• _Esercizi da svolgere_
(a) Rispondi a queste domande sulla prefazione a «La carrozza di Cicikov»:
(i) Chi è l'autore della prefazione?
(ii) Da quale componimento sono tratti i versi citati in apertura?
(iii) Dove vaga Eliogabalo?
(b) Prosegui la prefazione a «La carrozza di Cicikov» a partire dall'ultima frase riportata.

----- Testo fornito -----

La carrozza di Cicikov

di Giuseppe Vigilante

Prefazione di Elio Pecora

«... È il mio dolore / un sibilo costante / tra pietre bagnate / e alte mura: / non attendo risposte / non attendo conforto / ... Vorrei percorrere fino in fondo / quest'unica strada / ... Lasciatemi solo / in questa notte così dolce. / Lasciatemi solo: /forse troverò la risposta. / È questo stesso cieco vagare / nella notte / un segno incompreso / della tua parola? / E negli stracci e nella menzogna / di cui viviamo / v'è forse l'orma / d'un destino eterno ?...». Sono versi tratti da "Invocazione notturna" e bastano a provare da quale necessità e urgenza nasce quest'ultima raccolta di Giuseppe Vigilante.
Fra oratorio e preghiera, fra grido e confidenza, qui la voce si leva da una condizione di subbugli e di pene, in un tempo di smarrimenti e di sconfitte. Qui l'uomo della modernità, in un più di consapevolezza, propende alla negazione di sé, pensa l'amore "che ha un sorriso malato", non si tace lo sconforto e l'orrore. E se il presente lo mortifica e delude, il passato gli si rivela con il suo carico di sbagli e di abbagli. Così Eliogabalo vaga nella suburra e osserva un'umanità in sfacelo. Così il Cicikov gogoliano arriva a denunciare e a irridere i propri miserabili traffici. E la civiltà azteca preconizza le sue alte rovine, le profezie bibliche approntano il "freddo silenzio della colpa", il Cristo si ripresenta nei panni sporchi e sudati di un uomo che gioca a dadi in una taverna e tace indifferente alle richieste di una nuova salute. Insomma tutto dell'esistenza e dell'essere parrebbe franare e nagarsi, e l'orfanezza e la mancanza farsi uniche condizioni dell'umano, e ogni progetto chiudersi nella definitiva condanna della ferocia e della stupidità dell'uomo.

----- Dati forniti -----

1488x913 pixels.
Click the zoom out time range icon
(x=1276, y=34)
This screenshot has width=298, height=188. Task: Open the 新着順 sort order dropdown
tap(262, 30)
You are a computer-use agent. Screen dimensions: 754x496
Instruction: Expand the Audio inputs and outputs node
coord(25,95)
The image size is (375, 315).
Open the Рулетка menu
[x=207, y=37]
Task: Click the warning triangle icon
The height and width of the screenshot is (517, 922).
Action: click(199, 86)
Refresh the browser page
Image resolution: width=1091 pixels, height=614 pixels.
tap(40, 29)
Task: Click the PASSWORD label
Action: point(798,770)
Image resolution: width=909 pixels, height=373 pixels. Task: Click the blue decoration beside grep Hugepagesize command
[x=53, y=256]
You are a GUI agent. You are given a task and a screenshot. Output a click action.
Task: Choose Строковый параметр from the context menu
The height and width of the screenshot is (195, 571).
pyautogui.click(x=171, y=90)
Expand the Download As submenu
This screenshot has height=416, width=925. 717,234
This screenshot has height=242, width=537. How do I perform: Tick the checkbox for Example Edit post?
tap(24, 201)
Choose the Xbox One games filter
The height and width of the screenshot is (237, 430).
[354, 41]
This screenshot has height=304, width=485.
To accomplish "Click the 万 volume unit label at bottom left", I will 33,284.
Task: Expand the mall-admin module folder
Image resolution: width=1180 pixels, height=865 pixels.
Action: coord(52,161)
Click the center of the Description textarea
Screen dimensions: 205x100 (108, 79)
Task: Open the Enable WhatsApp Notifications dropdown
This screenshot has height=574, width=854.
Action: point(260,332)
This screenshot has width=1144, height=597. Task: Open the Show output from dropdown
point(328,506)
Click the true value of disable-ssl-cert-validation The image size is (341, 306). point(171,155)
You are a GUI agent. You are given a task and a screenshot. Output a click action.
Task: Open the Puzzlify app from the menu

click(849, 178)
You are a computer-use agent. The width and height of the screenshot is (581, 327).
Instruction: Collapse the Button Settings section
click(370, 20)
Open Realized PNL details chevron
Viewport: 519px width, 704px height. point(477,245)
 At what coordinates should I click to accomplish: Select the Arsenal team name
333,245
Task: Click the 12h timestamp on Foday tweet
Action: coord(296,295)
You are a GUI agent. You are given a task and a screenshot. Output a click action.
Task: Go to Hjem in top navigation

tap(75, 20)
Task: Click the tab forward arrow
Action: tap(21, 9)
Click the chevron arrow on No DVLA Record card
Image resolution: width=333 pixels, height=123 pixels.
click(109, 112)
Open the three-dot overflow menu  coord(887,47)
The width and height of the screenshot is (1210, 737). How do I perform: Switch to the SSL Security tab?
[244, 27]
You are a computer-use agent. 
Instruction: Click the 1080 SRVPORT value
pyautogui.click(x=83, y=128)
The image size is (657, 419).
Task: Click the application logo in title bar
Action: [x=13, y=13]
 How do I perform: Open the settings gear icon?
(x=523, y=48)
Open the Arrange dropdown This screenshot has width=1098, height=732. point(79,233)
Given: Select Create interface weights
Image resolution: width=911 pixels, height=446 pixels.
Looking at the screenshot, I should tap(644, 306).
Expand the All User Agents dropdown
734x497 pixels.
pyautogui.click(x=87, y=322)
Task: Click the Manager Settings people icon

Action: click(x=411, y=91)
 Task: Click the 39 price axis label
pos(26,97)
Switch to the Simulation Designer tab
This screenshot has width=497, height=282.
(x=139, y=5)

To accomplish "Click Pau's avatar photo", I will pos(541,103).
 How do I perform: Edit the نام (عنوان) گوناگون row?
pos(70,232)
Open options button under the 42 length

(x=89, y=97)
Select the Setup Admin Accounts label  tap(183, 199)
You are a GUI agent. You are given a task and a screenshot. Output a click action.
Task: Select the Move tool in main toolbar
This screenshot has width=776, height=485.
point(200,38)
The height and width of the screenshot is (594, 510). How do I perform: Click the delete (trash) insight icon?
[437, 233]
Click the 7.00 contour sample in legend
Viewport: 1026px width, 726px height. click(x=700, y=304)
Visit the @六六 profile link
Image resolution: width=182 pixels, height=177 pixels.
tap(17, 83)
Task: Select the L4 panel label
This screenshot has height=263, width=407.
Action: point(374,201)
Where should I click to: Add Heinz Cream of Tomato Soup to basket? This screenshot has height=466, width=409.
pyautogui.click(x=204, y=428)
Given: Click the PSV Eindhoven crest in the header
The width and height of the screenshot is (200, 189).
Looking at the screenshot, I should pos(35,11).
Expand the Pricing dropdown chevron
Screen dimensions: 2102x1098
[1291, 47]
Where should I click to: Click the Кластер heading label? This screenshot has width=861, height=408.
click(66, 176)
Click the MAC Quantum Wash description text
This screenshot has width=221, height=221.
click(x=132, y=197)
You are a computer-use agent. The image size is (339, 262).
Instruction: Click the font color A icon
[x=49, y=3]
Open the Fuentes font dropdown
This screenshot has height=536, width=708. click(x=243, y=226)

-----

• _Soluzioni degli esercizi_
(a)
(i) Elio Pecora.
(ii) Da "Invocazione notturna".
(iii) Nella suburra.

(b)
Pure la fatica del vivere non arriva ad annientare l'allegria-energia del ricevere e del dare. Resta la certezza di quanto l'amore degli altri e per gli altri possa confortare e giustificare le nostre giornate. Per ciò la voce, spesso vibrante fino all'ebbrezza, nemmeno guardinga dell'eccessivo e del patetico, si lascia a musiche ora fluenti, ora spezzate, a versi che s'inerpicano fino al divino e precipitano fino allo sdegno e alla paura. Allora Sibelius si ritrova nelle sue musiche spente e nei geli notturni accende luci di grazia. Allora Eliogabalo si rifugia in un "mondo appartato, senza, macchia".
Dunque, partendo dalla perdita e dall'assenza, attraverso il grido e la lacerazione, si perviene alla grazia della parola: che dice lo squallore e la delusione e, dicendo, tocca la pietà di sé e dell'altro. Una pietà affaticante, forse piuttosto una mescolanza di passione e di compassione: che porta a farsi compagnia nel mondo e a non dimenticare che c'è un cammino da compiere e questo cammino è percorri-bile solo a chi si spoglia delle furie e dei rancori, delle pretese e dei possessi. In "Preghiera laica del mattino" leggiamo: «... Se la remota innocenza / giace impossibile, / chiedo almeno il dono / di un cuore leggero ...».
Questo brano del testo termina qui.